3 Nov 2008

H.P. Sauce: Healthy Weight, Healthy Lives

‘For years, nutrition has been regarded as the hobbyhorse of self-denying cranks. No wonder, we are confronted on so many occasions with so many contradictions and misinformation that our heads are left reeling…’
[Raymond Blanc OBE]
I HAD breakfast at the House of Lords, Friday. Once through the dubiously titled ‘Black Rod’s’ entrance, I was cursorily frisked, then ushered into the Cholmondley Room, which was actually more of a marquee. Earthy, underwhelming coffee was served lukewarm, stirred with portcullis stamped spoons.

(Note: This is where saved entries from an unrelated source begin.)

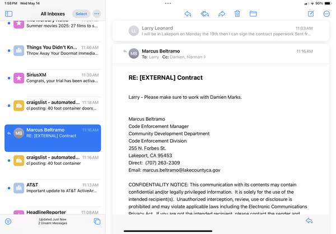Image resolution: width=336 pixels, height=234 pixels.
Task: Click the Reply All toolbar icon
Action: click(x=205, y=13)
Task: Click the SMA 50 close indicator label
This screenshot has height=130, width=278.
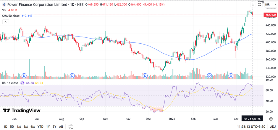Action: (x=11, y=15)
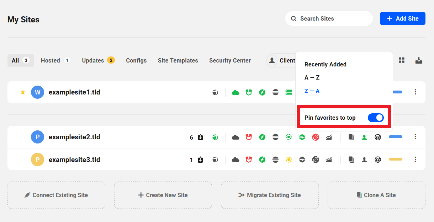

I wondered how many of these became souvenirs. Rare breed, free-range sausages, curly bacon and moist black pudding followed, supplied by Sillfield Farm in Cumbria.
It was remarkable to hear Big Ben chime from within the palace. The event I was attending effectively launched the next instalment of the ‘Real Food Festival’ (8-10 May ‘09, Earl’s Court). The philosophy: encourage loyalty between modest producers and purchasers of all means. In attendance, food hacks, M.P.’s and those who earn their bread by baking it. Culinary luminary, Raymond Blanc, who has vigorously supported the cause for half his life, was lead speaker. He was introduced as the most dignified of the celebrity chefs. Not one to mince words (just pies) he almost trembled with passion…
We face, he roared, several crisis: financial, health and environmental. A culture of short termism has untethered gastronomy from its roots. And intensivity, speed and convenience have dear consequences. Half the world is overfed; half is hungry.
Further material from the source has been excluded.